■ 正文
+ + + +

司徒伟熙1　魏宝源2　纪艺杭1　韩耀荣1　李震1,3,4　吕石磊1,3,4　宋淑然1,3　

薛秀云1,3,4

（1.华南农业大学电子工程学院（人工智能学院），广东 广州 510642

2.中山大学电子与信息工程学院（微电子学院），广东 广州 510275

3.国家柑橘产业技术体系机械研究室，广东 广州 510642

4.农业农村部华南热带智慧农业技术重点实验室，广东 广州 510642）

摘要：果树冠层参数直接反映果树的生长情况和产能潜力。针对单传感器点云密度低及传统算法精度低的问题，提出激光雷达与Kinect融合的果树冠层参数计算方法。首先，通过果树冠层检测系统获取果树冠层点云数据；然后，将果树冠层点云数据预处理后，通过采样一致性初始匹配（SAC-IA）和双向KD树改进的迭代最近点（KD-ICP）算法配准多传感器点云，改善点云位姿；接着，通过坐标转换融合两侧配准点云，获得果树冠层点云；最后，通过切片台体法计算果树冠层体积和叶面积。实验结果表明：该方法相较于传统的几何体拟合法、三维凸包法，果树冠层体积计算精度分别提升了38.12%、12.96%，叶面积计算精度分别提升了11.56%、2.78%；相较于Kinect和激光雷达的单传感器点云，融合点云的果树冠层体积计算精度分别提升了7.41%、12.62%，叶面积计算精度分别提升了19.41%、7.08%。该方法可准确计算果树冠层参数，为药肥精准变量喷施、果树估产等提供科学依据。

关键词：激光雷达；Kinect；点云融合；果树冠层；切片台体法

中图分类号：TP391;S24       文献标志码：A 文章编号：1674-2605(2023)03-0002-09

DOI：10.3969/j.issn.1674-2605.2023.03.002

Calculation Method of Fruit Tree Canopy Parameters Based on

Fusion of LiDAR and Kinect

SITU Weixi1  WEI Baoyuan2  JI Yihang1  HAN Yaorong1  LI Zhen1,3,4      

LYU Shilei1,3,4  SONG Shuran1,3  XUE Xiuyun1,3,4

(1.College of Electronic Engineering / College of Artificial Intelligence, South China Agricultural University, Guangzhou 510642, China  2.School of Electronics and Information Technology / School of Microelectronics, Sun Yat-sen University, Guangzhou 510275, China  3. Division of Citrus Machinery, China Agriculture Research System, Guangzhou 510642, China  4. Key Laboratory of Smart Agricultural Technology in Tropical South China, Ministry of Agriculture and Rural Affairs, P.R.China, Guangzhou 510642, China)

+ + + +

■ 任务要求 A
把正文里从“摘要：果树冠层参数直接反映果”到“施、果树估产等提供科学依据。”这一段一字不差地重新打出来。
■ 任务要求 B
对照正文，判断下面三句说法对不对，每句答“是”或“否”，并原样引用正文中能定下结论的字句：(i) 和 Kinect 单传感器点云相比，融合点云的果树冠层体积计算精度提升了7.41%。(ii) 该方法最后用三维凸包法计算果树冠层体积和叶面积。(iii) 文中的关键词包括“点云融合”。

+ + + +

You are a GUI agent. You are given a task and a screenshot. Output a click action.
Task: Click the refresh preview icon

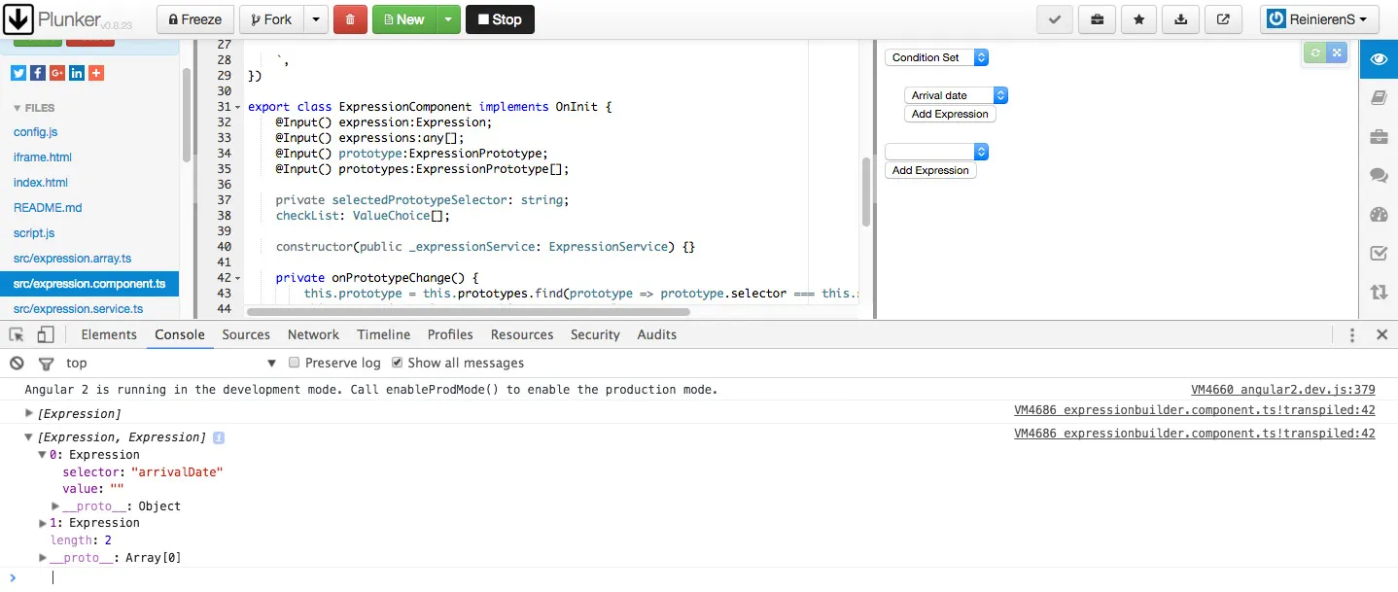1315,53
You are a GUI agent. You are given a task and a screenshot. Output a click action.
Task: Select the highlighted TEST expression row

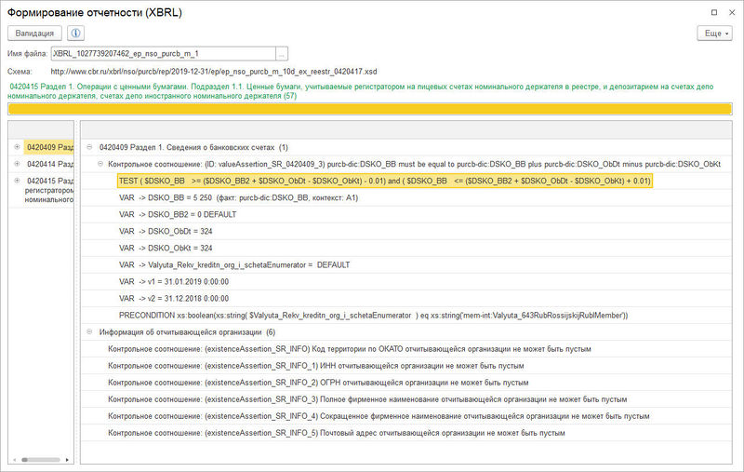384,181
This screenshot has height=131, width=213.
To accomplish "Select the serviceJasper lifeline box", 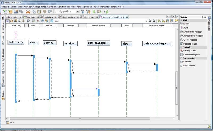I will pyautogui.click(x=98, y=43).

+ + + +

■ 参考答案 A
摘要：果树冠层参数直接反映果树的生长情况和产能潜力。针对单传感器点云密度低及传统算法精度低的问题，提出激光雷达与Kinect融合的果树冠层参数计算方法。首先，通过果树冠层检测系统获取果树冠层点云数据；然后，将果树冠层点云数据预处理后，通过采样一致性初始匹配（SAC-IA）和双向KD树改进的迭代最近点（KD-ICP）算法配准多传感器点云，改善点云位姿；接着，通过坐标转换融合两侧配准点云，获得果树冠层点云；最后，通过切片台体法计算果树冠层体积和叶面积。实验结果表明：该方法相较于传统的几何体拟合法、三维凸包法，果树冠层体积计算精度分别提升了38.12%、12.96%，叶面积计算精度分别提升了11.56%、2.78%；相较于Kinect和激光雷达的单传感器点云，融合点云的果树冠层体积计算精度分别提升了7.41%、12.62%，叶面积计算精度分别提升了19.41%、7.08%。该方法可准确计算果树冠层参数，为药肥精准变量喷施、果树估产等提供科学依据。

■ 参考答案 B
(i) 是。“相较于Kinect和激光雷达的单传感器点云，融合点云的果树冠层体积计算精度分别提升了7.41%、12.62%”
(ii) 否。“最后，通过切片台体法计算果树冠层体积和叶面积。”
(iii) 是。“关键词：激光雷达；Kinect；点云融合；果树冠层；切片台体法”